I want to take this opportunity of thanking you all for the great pastoral work that you do, for your great assistance to bishops and for the immeasurable support which you give to justice, truth, honestly and goodness in the Church.  Ultimately, the end of canon law work is that through Jesus the world might be saved.

Today’s feast is an appropriate moment for us to rededicate ourselves to the work for which we have been chosen, to thank God for the light and help he provides, but also as I in my life thank God for great men like Bishop Joe O’Connell and Father Frank Harman (and you will have your own lists), we may remember above all that the practice of Canon Law is one of the great pastoral works of the Church, one in which you as truly gifted people are involved, for which I, as Archbishop, thank you most sincerely and commend you to that love which the Lord has continually shown us most of all from the cross which is our salvation, light and resurrection.

+ Denis J. Hart,

Mass for the dedication of the chapel altar, Bourke Hall, Kew



Dear Brothers and Sisters,

I am honoured to be with Father Tom Renshaw, with your Head of Campus at Burke Hall, Mr. Peter Cooper, with staff members and so many friends, as we dedicate this altar to the permanent service of God.

The Chapel itself and the altar behind have been already consecrated.  However, with the reforms which followed the Second Vatican Council, permitting Mass to be celebrated facing the people, this altar is now permanently installed.

After the blessing and sprinkling of water Mass will continue until after the Profession of Faith when the Rite of Dedication will take place.


Dear Friends,

We have come to dedicate this altar because in the Catholic tradition each altar is set apart particularly for God.  After Jesus instituted the Eucharist in which the elements of bread and wine are separated pointing to his death next day, Jesus then went to the cross which became an altar where he offered himself to save us. 

At the Last Supper Jesus had instructed his disciples to do what he did in memory of him.  Hence we have the tradition of celebrating the Eucharist upon an altar set apart for God, which makes present what Jesus did on Calvary and renews the work of our redemption.  In a Church’s understand the altar is therefore a table of sacrifice and also the place of the paschal meal when he gives his Body and Blood to us in Holy Communion. 

Just as Jesus made the cross holy when he died upon it, so each altar has to be set apart because Christ is saving us by the action which takes place there.  This will help us to understand the ceremonies that take place.

Already the altar has been sprinkled with holy water and in a few moments, after we profess our faith, in continuity with Christ and all that he taught, we pray the Litany of the Saints, remembering that we are one with all the servants of Jesus Christ in heaven and on earth, asking the saints in heaven to pray for us as we undertake this solemn ritual.

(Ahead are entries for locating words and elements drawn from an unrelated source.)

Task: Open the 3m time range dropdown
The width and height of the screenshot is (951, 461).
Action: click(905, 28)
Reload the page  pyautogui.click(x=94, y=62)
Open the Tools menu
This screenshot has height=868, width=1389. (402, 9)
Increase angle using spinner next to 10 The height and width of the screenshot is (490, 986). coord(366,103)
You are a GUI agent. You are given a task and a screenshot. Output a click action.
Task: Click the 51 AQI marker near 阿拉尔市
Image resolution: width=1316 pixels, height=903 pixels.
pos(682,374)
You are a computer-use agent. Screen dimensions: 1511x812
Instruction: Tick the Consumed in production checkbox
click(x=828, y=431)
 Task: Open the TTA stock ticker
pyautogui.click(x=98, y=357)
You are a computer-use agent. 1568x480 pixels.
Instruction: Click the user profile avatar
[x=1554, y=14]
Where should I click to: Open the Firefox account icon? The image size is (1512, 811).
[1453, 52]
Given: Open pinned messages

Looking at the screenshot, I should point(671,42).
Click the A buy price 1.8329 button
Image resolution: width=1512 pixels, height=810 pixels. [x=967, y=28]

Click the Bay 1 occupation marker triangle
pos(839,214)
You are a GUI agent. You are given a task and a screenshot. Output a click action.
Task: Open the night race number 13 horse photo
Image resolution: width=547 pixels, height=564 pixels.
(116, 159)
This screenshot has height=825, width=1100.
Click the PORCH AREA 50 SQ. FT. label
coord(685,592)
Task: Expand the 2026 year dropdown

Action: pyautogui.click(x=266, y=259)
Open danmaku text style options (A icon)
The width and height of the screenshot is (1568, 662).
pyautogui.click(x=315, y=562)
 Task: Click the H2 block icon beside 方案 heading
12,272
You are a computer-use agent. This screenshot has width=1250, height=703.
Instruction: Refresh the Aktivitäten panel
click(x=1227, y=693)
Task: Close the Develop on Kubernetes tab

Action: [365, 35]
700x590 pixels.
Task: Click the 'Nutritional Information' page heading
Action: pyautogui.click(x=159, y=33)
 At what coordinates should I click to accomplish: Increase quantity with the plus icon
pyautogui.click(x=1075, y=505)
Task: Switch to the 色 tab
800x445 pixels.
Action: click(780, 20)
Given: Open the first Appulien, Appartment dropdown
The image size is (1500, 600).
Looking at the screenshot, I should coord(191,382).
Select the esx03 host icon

Then following the tradition of the early Church small pieces of bones of martyrs, called relics, are placed beneath the altar to show continuity with the faith for which they died and with the way in which Mass was celebrated in the Catacombs.  After the relics are sealed I will pray the prayer of dedication, which recalls the use of altars in the Old Testament, the importance of the altar now as a sign of Christ, a place of joy, a place of communion, unity and friendship, a place of praise and thanksgiving.

Next the altar is anointed as we are anointed in Confirmation and Ordination.  The altar is incensed to show that from it our prayer goes up to God and then the altar is clothed and candles are lit upon it.

I invite you to listen reflectively and to participate in this wonderful moment.  It is a sign of great achievement and beauty by builders and craftsmen and I wish to pay tribute to the authorities of Xavier College who have wanted to prepare this altar in permanent form.  It is a moment of blessing and grace for us all when we remember the goodness of our God who is always near to us.